(Dataset entries)
---
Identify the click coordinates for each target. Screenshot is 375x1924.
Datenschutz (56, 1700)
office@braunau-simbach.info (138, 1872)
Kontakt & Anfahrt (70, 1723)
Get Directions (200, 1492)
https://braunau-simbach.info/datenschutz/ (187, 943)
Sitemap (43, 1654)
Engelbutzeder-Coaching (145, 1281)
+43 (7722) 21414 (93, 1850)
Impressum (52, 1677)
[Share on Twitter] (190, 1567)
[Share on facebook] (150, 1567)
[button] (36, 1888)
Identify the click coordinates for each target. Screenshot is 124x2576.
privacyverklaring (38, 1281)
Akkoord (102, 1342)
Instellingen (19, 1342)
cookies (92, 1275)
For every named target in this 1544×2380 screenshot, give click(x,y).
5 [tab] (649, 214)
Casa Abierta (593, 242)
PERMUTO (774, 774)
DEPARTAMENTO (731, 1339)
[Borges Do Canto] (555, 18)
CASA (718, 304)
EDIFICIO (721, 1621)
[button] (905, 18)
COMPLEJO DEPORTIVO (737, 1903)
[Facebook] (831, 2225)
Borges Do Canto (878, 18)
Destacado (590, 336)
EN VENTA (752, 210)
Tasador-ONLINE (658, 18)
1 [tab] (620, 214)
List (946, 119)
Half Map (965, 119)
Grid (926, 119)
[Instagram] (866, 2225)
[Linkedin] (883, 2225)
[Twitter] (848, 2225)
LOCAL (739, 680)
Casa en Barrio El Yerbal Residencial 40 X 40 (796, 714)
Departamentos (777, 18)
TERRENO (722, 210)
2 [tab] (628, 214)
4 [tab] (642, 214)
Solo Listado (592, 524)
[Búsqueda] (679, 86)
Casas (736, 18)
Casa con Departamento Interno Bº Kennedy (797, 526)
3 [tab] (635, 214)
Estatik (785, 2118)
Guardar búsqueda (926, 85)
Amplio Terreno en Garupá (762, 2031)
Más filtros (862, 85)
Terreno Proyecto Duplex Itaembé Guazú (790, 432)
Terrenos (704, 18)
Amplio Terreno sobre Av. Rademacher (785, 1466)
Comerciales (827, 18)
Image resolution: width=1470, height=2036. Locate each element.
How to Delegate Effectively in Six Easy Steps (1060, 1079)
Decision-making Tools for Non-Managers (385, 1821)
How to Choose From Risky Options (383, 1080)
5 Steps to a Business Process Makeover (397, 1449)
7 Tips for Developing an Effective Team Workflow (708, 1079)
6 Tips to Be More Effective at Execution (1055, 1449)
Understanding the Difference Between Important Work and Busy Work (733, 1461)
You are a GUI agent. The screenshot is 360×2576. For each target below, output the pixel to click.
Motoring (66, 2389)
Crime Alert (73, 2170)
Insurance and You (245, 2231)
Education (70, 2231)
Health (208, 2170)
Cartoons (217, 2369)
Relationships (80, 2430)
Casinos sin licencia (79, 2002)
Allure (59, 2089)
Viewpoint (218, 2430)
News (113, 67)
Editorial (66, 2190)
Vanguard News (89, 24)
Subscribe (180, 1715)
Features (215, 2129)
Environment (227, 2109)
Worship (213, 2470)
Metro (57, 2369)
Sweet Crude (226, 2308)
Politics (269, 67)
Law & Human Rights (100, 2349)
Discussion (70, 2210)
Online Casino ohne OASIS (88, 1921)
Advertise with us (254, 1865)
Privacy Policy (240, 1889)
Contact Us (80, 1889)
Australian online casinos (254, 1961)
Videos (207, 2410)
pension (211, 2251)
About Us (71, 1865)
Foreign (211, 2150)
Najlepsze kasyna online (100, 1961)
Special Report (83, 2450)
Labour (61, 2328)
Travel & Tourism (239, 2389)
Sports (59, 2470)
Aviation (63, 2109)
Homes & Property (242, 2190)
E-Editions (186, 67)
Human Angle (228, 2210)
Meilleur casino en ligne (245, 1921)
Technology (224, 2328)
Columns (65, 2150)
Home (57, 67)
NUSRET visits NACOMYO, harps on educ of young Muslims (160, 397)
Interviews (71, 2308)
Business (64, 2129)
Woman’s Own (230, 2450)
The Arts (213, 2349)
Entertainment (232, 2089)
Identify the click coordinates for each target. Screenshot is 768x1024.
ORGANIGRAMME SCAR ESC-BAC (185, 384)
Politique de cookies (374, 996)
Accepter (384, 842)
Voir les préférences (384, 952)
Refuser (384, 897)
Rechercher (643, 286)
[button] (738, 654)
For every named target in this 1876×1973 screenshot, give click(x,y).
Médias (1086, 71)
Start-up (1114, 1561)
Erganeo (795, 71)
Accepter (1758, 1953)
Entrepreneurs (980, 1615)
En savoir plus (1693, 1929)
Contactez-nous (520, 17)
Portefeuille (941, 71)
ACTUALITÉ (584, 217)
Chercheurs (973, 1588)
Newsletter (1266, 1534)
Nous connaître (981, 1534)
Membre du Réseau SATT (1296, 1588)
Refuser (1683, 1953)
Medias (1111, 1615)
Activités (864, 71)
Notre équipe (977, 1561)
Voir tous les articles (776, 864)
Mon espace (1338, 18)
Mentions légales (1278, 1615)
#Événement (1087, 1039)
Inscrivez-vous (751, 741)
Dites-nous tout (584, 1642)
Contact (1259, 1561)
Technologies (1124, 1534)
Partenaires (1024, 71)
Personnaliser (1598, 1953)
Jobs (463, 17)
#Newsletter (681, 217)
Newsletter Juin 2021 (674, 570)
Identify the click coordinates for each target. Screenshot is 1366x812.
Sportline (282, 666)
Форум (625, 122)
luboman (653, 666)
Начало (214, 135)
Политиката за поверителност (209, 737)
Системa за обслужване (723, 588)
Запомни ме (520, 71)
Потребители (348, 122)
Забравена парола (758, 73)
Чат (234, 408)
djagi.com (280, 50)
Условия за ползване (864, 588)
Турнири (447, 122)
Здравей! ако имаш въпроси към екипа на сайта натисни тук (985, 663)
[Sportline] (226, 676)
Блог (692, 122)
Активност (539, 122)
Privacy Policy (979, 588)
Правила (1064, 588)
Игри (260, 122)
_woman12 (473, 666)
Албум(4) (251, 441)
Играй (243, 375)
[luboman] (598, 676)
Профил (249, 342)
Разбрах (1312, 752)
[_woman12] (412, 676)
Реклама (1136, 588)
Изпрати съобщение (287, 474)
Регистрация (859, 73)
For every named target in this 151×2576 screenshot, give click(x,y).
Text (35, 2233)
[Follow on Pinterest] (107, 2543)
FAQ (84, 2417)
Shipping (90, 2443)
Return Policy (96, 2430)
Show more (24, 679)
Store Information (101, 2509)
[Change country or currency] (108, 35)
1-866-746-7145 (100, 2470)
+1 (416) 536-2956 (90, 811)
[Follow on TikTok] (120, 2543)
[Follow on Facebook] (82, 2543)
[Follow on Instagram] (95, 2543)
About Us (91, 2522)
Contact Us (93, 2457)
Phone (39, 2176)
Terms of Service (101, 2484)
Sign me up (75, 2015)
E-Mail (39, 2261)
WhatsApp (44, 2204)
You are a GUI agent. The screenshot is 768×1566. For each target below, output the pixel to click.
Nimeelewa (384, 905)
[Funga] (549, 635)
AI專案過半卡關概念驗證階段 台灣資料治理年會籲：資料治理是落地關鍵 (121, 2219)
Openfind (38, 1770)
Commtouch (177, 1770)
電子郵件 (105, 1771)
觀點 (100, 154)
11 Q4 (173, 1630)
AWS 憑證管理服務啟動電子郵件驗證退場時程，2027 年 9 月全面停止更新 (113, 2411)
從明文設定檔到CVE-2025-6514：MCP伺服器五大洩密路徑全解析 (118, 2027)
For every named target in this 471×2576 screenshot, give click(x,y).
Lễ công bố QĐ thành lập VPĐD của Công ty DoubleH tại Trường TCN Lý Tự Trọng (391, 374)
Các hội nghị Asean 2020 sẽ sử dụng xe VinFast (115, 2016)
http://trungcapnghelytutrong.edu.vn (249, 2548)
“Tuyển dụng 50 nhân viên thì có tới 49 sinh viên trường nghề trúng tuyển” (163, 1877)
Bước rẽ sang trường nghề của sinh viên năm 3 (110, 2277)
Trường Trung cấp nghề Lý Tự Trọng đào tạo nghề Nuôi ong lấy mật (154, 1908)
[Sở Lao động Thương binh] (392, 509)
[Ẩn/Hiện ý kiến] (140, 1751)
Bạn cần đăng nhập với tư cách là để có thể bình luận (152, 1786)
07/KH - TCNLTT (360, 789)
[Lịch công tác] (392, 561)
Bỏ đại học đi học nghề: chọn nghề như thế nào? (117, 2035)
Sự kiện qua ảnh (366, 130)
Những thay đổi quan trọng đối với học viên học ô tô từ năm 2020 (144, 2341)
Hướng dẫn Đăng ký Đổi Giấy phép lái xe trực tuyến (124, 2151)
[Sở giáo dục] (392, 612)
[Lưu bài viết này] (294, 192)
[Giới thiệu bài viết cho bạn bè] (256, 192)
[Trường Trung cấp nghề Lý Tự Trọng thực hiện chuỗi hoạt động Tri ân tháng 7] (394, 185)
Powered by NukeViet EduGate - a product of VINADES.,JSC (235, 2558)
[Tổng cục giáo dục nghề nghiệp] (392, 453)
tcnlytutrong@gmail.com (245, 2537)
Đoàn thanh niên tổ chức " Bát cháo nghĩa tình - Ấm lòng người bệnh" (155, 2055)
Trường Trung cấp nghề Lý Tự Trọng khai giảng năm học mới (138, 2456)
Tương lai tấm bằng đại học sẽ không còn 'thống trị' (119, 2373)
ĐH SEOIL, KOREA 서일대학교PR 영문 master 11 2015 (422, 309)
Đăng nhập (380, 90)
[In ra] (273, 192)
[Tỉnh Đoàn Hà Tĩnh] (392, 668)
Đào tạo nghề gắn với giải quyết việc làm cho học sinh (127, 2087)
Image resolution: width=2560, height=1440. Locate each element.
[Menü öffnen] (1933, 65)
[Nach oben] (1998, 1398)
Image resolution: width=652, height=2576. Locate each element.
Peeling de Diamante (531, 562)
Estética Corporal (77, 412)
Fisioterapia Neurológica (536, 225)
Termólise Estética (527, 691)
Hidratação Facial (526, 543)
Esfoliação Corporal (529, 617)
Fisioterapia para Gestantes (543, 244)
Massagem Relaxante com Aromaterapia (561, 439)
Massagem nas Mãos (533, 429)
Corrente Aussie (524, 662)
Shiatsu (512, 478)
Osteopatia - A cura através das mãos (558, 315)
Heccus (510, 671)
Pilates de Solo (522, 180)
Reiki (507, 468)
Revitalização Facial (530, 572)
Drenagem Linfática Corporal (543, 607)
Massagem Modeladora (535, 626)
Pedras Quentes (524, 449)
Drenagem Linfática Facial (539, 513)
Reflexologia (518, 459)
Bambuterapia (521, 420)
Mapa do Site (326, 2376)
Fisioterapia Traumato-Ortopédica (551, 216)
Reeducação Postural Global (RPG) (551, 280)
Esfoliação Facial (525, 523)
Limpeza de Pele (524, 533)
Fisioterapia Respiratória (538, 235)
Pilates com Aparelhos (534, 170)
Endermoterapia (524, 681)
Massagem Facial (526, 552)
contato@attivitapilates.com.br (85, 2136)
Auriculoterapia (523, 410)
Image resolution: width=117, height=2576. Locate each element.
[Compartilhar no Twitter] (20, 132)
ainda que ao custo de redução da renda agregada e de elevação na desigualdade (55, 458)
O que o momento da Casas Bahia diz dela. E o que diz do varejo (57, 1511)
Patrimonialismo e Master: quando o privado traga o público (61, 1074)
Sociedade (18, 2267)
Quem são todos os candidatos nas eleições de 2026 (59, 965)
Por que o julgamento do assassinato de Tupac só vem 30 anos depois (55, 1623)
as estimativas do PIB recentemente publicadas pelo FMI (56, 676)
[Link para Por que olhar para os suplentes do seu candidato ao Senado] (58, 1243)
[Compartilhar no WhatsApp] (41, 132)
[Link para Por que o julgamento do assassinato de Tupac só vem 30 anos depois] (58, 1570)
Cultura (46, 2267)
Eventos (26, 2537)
---
_WHAT TO WORK ON_
Set down, unchanged, only those lines above that fall between the line with "Privacy Policy (240, 1889)" and the line with "Homes & Property (242, 2190)", the two end lines included.

_RESULT OF THIS TASK_
Privacy Policy (240, 1889)
Contact Us (80, 1889)
Australian online casinos (254, 1961)
Videos (207, 2410)
pension (211, 2251)
About Us (71, 1865)
Foreign (211, 2150)
Najlepsze kasyna online (100, 1961)
Special Report (83, 2450)
Labour (61, 2328)
Travel & Tourism (239, 2389)
Sports (59, 2470)
Aviation (63, 2109)
Homes & Property (242, 2190)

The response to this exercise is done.